* _WHAT YOU WILL DO_
1. According to the book review extract, what are the key concepts in The Ant Trap?
2. Pick up the review of The Ant Trap where it stops and keep writing.

*** EXTRACT PROVIDED

Brian Epstein’s The Ant Trap: Rebuilding the Foundations of the Social Sciences is a wonderful contribution to metaphysics, social ontology, and philosophy of social science (and relevant for all the human sciences). I rarely find myself agreeing with Christian List, but I agree with his claim (blurbed on the back of the book) that the book is “beautifully written and packed with insights.” I predict that down the road the book will improve the practice of establishing causes in social science (about that some other time more). The book also contains lovely material on all kinds of topics (including a fantastic essay on Virchow, an excellent treatment of reduction in the sciences, fine criticism of Searle on social ontology, amongst other gems, etc.)
The key concepts in the book are "anchoring," "grounding,"* and "frame principle(s)." Here I can't do justice to Epstein's rich discussion, but if I provide his definitions, you'll get a sense of the position.
- A frame "is a structure containing...a set of possible worlds in which the grounding conditions for social facts are fixed in a particular way. Each of these possible worlds may have different grounding facts from one another." (78)

******
*** PROVIDED MATERIAL

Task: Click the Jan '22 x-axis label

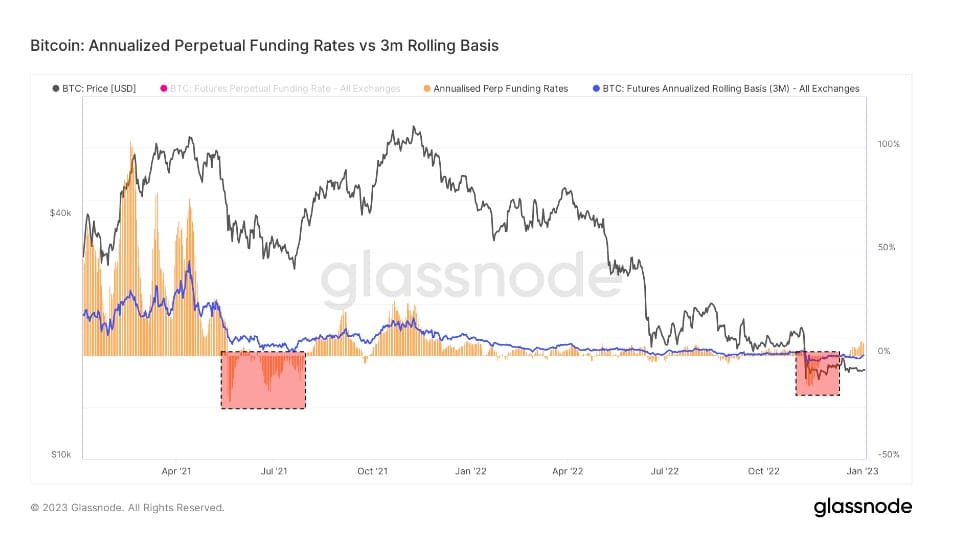Action: point(471,471)
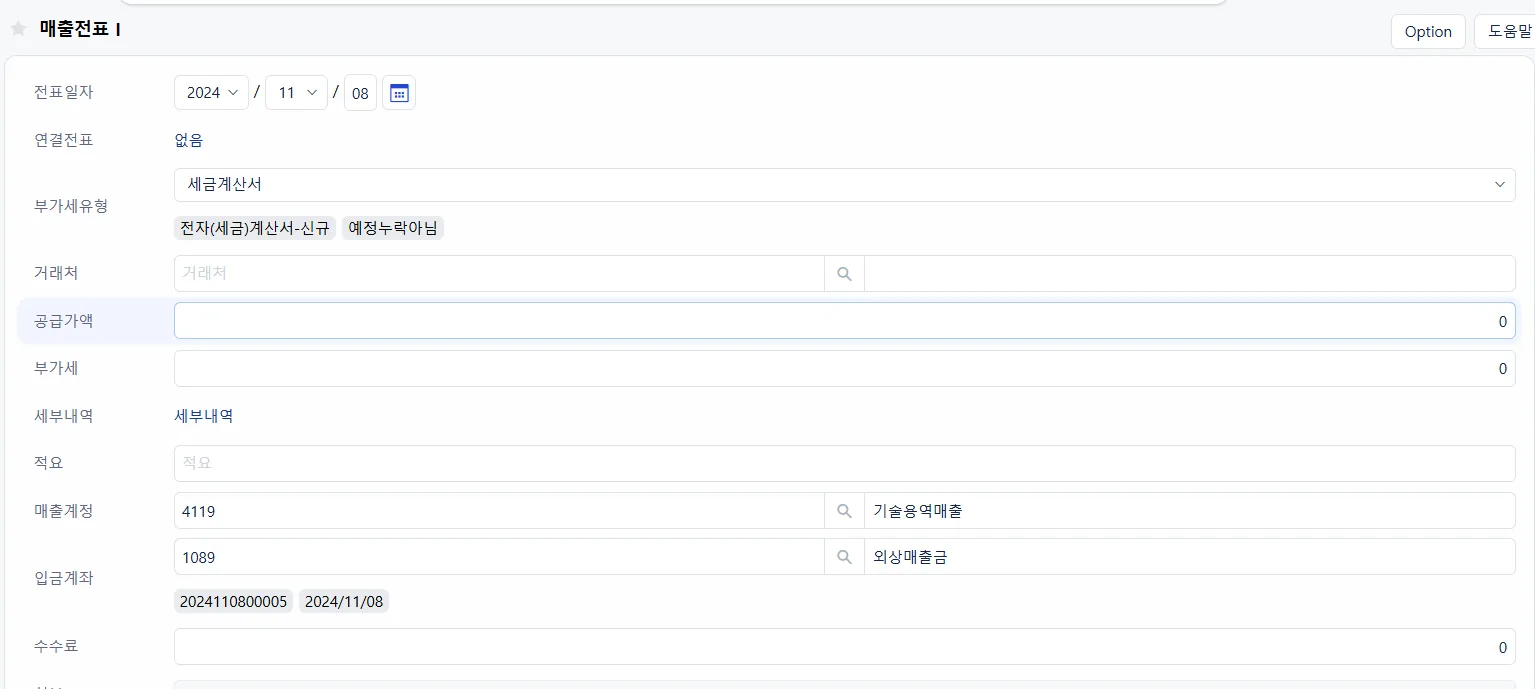1535x689 pixels.
Task: Select the 예정누락아님 tag
Action: click(393, 228)
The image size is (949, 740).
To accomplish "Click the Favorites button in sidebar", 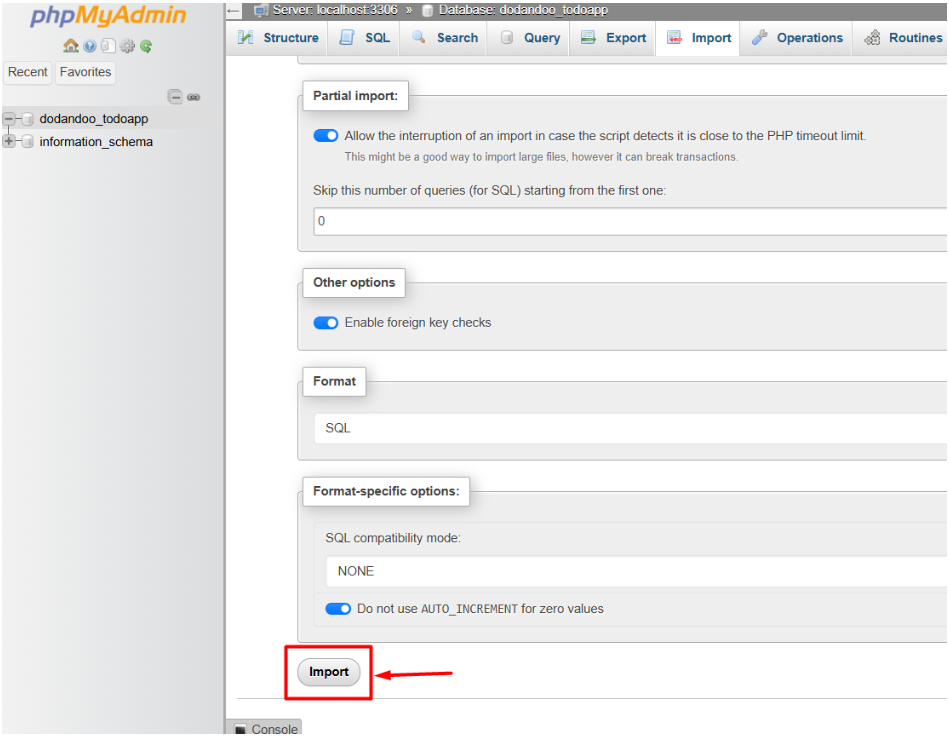I will [x=85, y=72].
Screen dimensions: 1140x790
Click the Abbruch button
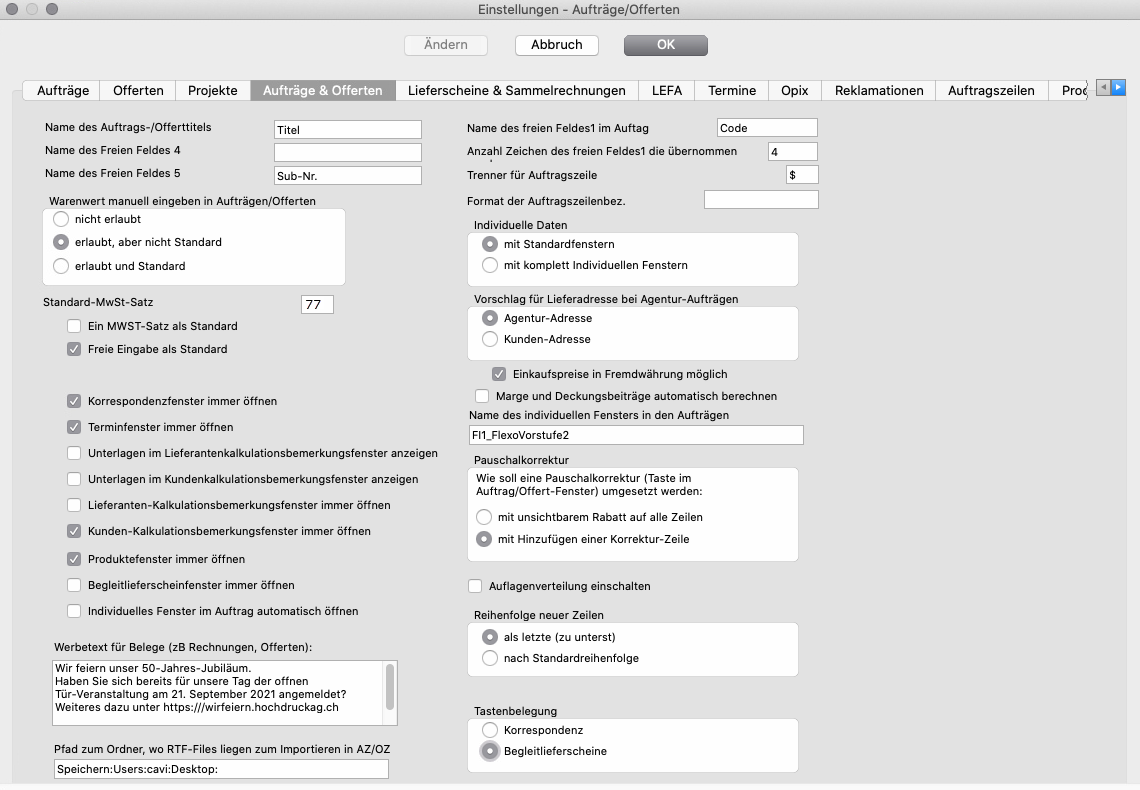(556, 45)
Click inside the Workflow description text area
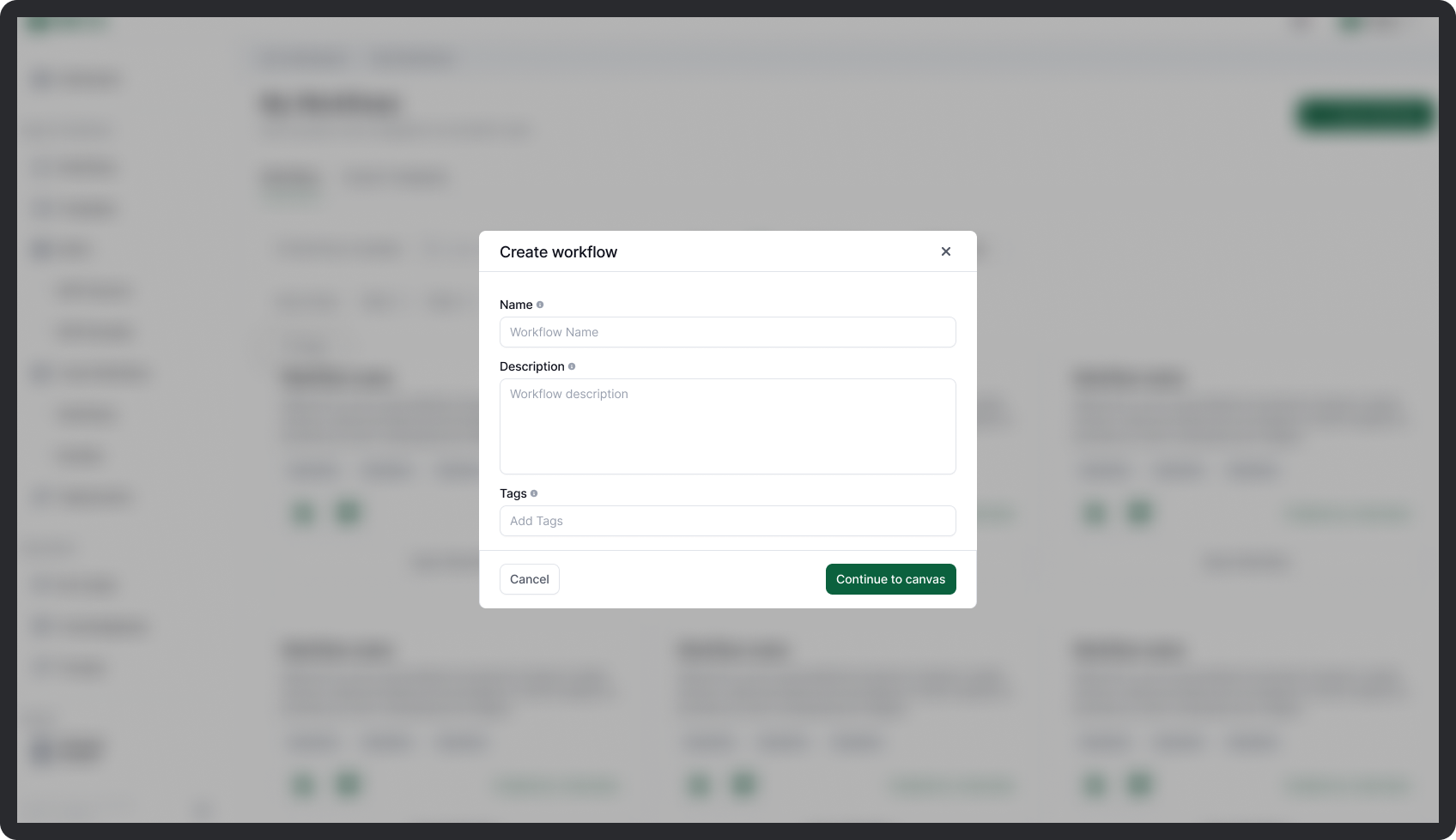Viewport: 1456px width, 840px height. pos(727,426)
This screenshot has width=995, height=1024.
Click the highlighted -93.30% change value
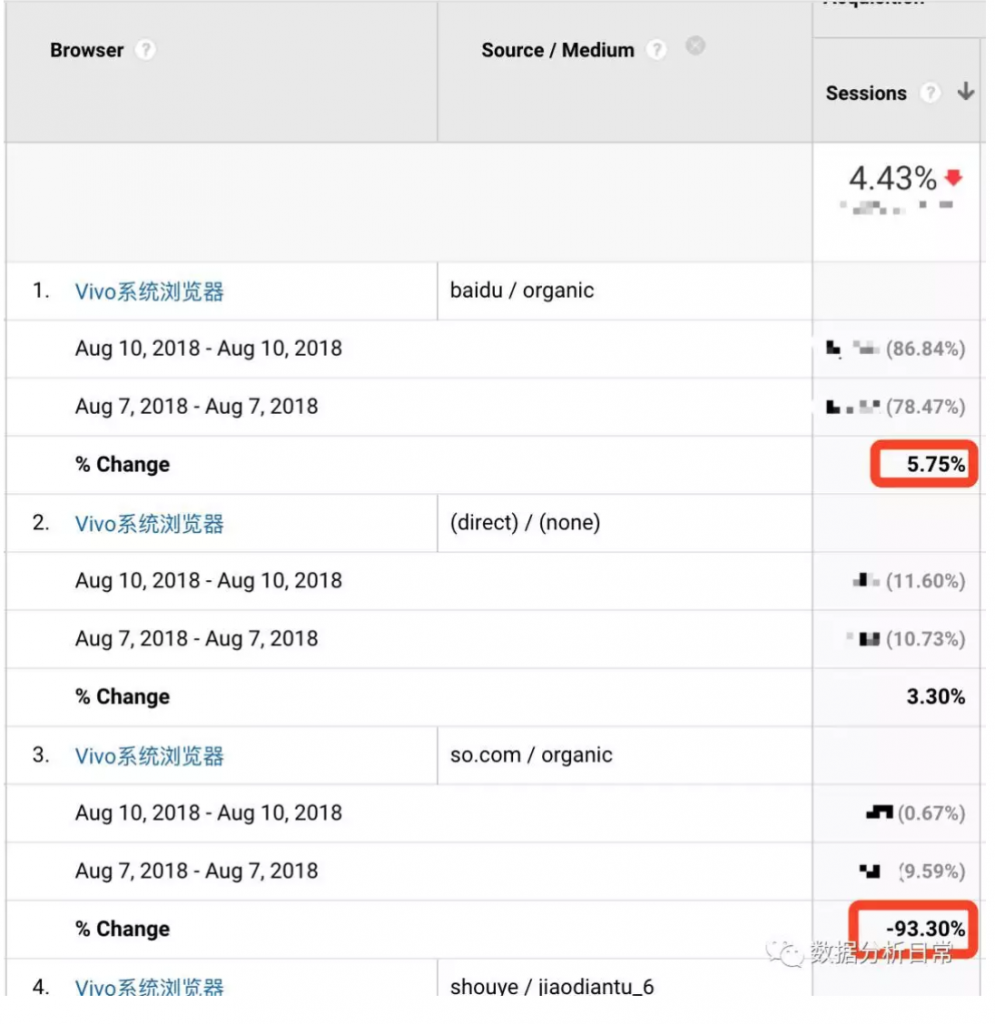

******

* _ANSWER SET_
1. The key concepts are "anchoring," "grounding," and "frame principle(s)."

2.
- A frame principle "gives the grounding conditions not just for the actual world, but for all possibilities" [that belong to a particular frame]. (78) This principle is the constitutive principle of the frame.
- Anchoring is "a relation between a set of facts and a frame principle. For a set of facts to anchor a frame principle is for those facts to be the metaphysical reason that the frame principle is the case." (82) (So anchoring is external to a frame.)
- Grounding is "a relation between facts."** In the context of Epstein's inquiry he uses '"grounding" to describe a relation within a frame between the more fundamental "grounding facts" (or grounding conditions) and what he calls "social facts." A social fact is a "fact that corresponds to a proposition that has any social entity as a constituent;" a social fact might "have social objects as constituents, or it might have social properties as constituents, or both." (67).
There is a "separate inquiry" within social ontology into grounding and anchoring (86). In addition, Epstein insists that "the grounding inquiry tends to precede the anchoring inquiry." (86) It is certainly the case that in much data-driven social science the anchoring inquiry is simply taken for granted, but as Epstein's wording implies, there is no firm reason why one inquiry ought to precede the other.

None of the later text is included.